Legal framework and evaluation:
[18] Central to this application is whether Gxagxisa had the necessary authority to conclude the settlement agreement. The applicant contends that she did not, whilst Naidoo holds the view that she did. Naidoo further contends that the agreement was made into an award by SALGBC on 13 October 2013.
[19] It however needs to be stated that the settlement agreement despite a dispute having been referred was not facilitated by SALGBC as it was concluded internally. Only the SALGBC pro forma settlement agreement was utilized to conclude and formalize the agreement. As Naidoo however correctly pointed out, the agreement makes provision under its clause 5 that the parties consented to the agreement being made an arbitration award in terms of the provisions of section 142A (1) of the Labour Relations Act.

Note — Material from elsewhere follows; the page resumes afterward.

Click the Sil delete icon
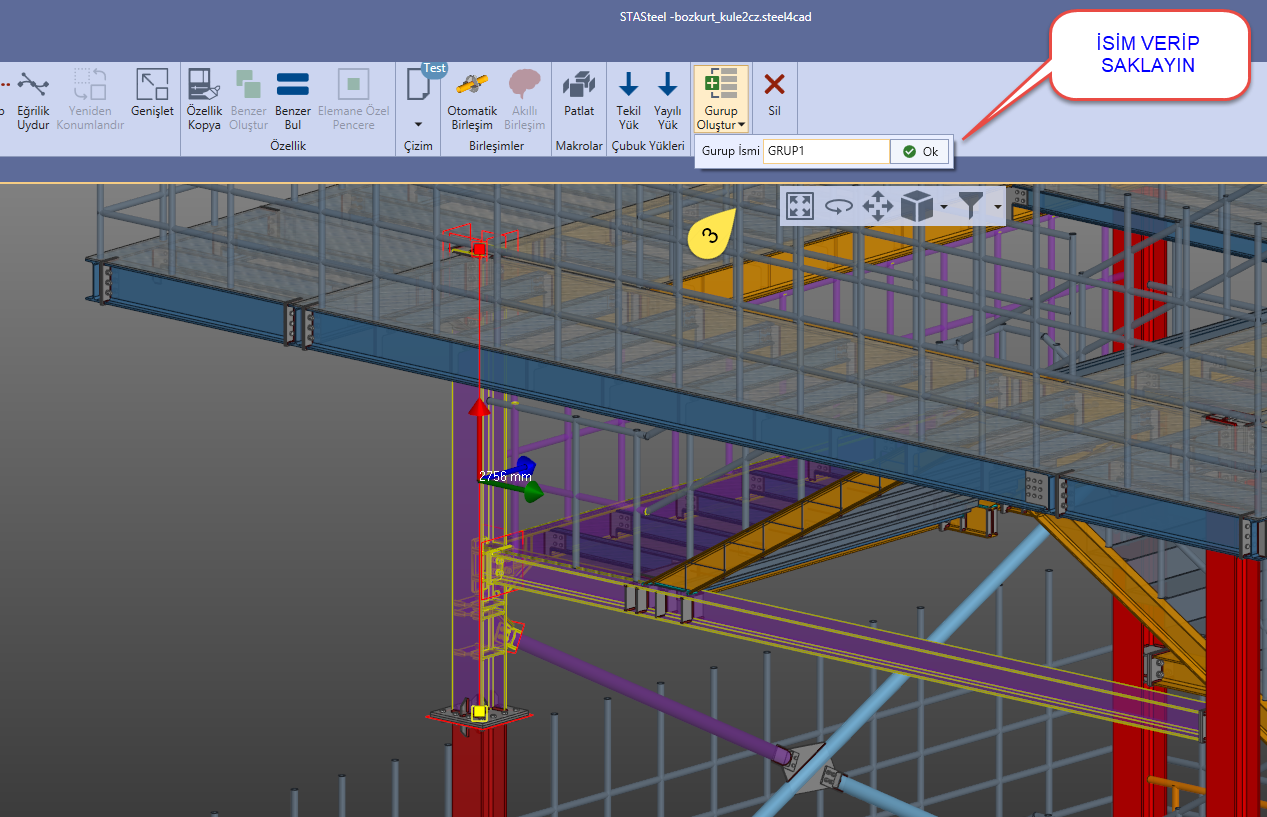 pos(774,95)
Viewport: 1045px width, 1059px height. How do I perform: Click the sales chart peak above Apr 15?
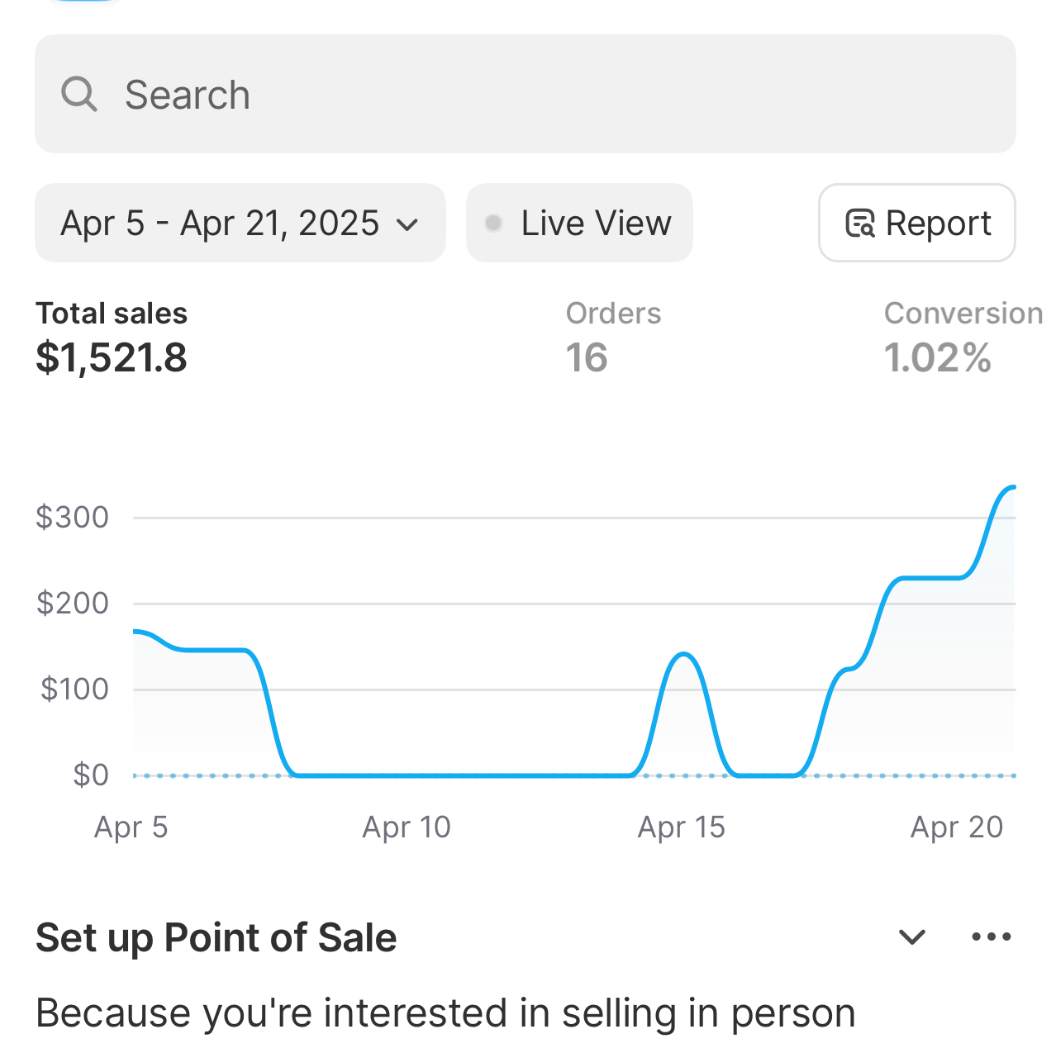[x=683, y=655]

[20] Naidoo’s further contention was that the parties were ad idem when the agreement was concluded in good faith, and further that the agreement constituted a contract for the purposes of contract law. She further submitted that at no stage during the meeting leading to the agreement did Gxagxisa, who was the head of the unit, indicate that she did not have the authority to conclude the agreement.
[21] It is trite that actual authority may be express or implied. In Hely-Hutchinson v Brayhead Ltd & another[1], the Court expressed the distinction as follows:
‘[Actual authority] is express when it is given by express words, such as when a board of directors pass a resolution which authorises two of their number to sign cheques. It is implied when it is inferred from the conduct of the parties and the circumstances of the case, such as when the board of directors appoint one of their number to be managing director. They thereby impliedly authorise him to do all such things as fall within the usual scope of that office. Actual authority, express or implied, is binding as between the company and the agent, and also as between the company and others, whether they are within the company or outside it.’

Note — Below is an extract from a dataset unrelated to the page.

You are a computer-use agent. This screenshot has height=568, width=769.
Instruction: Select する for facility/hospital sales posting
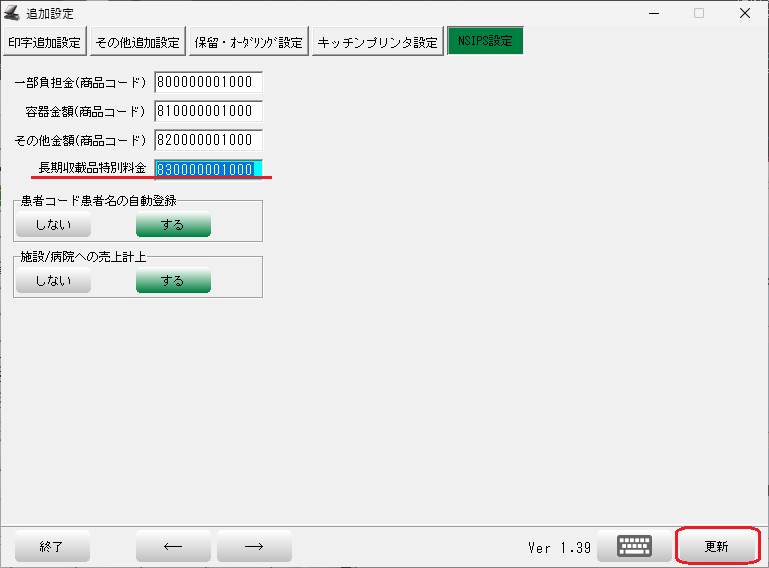point(173,281)
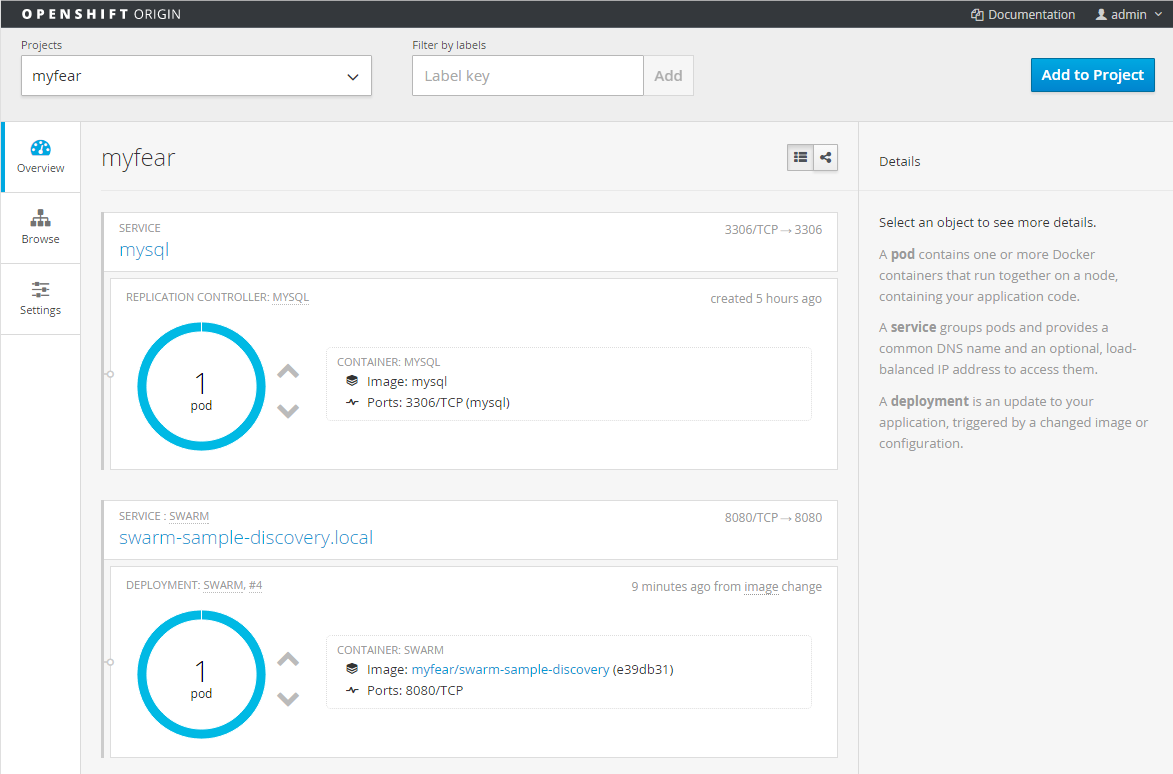Open the Projects dropdown showing myfear

196,75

[22] To the extent that Naidoo may have argued that Gxagxisa had ostensible authority, her argument as I understand it is that the applicant is bound by the agreement on the basis that she was a bona fide third party, and Gxagxisa had represented the applicant even without actual authority, but that the applicant had allowed her to represent it as if she did have authority. It was however common cause that Naidoo had not pleaded estoppel.

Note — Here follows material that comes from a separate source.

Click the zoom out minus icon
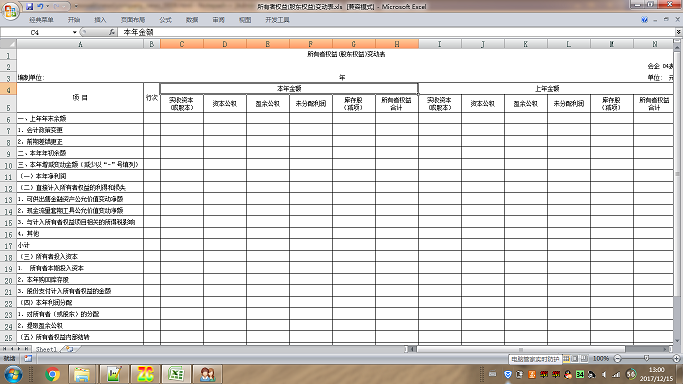The height and width of the screenshot is (384, 683). [x=617, y=359]
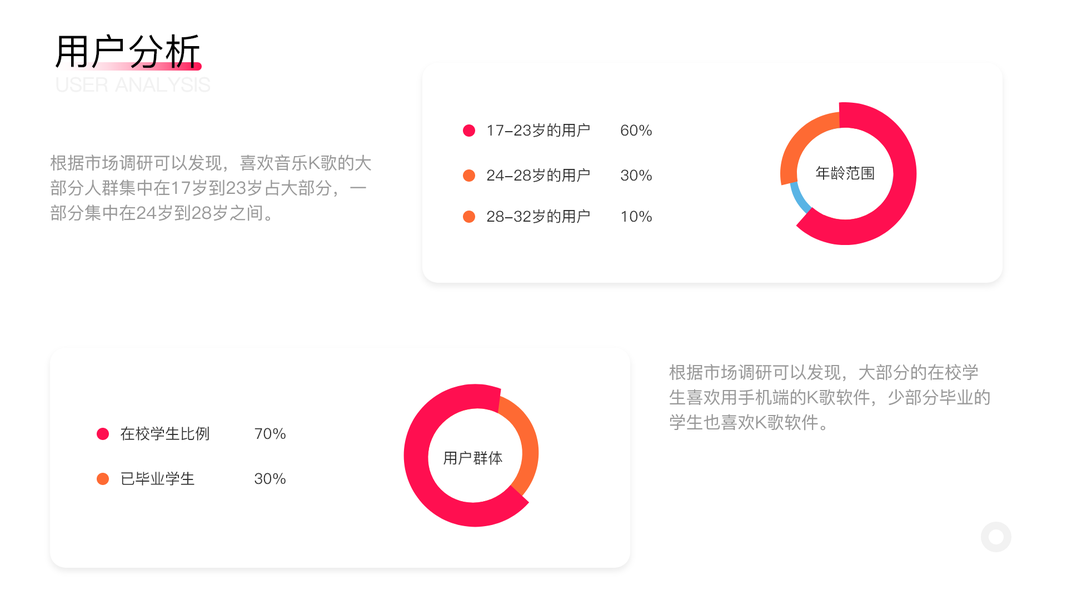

[23] In Northern Metropolitan Local Council v Company Unique Finance[2], the Court stated that in order to hold the applicant liable on the basis of ostensible authority the respondents had to prove the following:
(a) A representation by words or conduct;
(b) Made by the appellant and not merely by the agents that they had authority to act as they did;
(c) A representation in a form such that the appellant should reasonably have expected that outsiders would act on the strength of it;
(d) Reliance by the respondents on the representation;
(e) The reasonableness of such reliance;
(f) Consequent prejudice to the respondents.
[24] Thus in order to render the applicant liable, it is apparent that more is required than mere reliance on the representation of the claimed agent alone. Assurances by an agent as to the existence or extent of his authority are therefore of no consequence when it comes to the representation of the principal inducing a third party to act to his detriment[3]. Furthermore, no representation is made if the representee is aware that the transaction he is engaging in is not of the kind a particular official will ordinarily transact with an outsider[4]. It is further trite that extra-judicial statements, conduct and admissions of the 'agent' himself cannot be relied upon to establish authority when that is the very fact in issue[5].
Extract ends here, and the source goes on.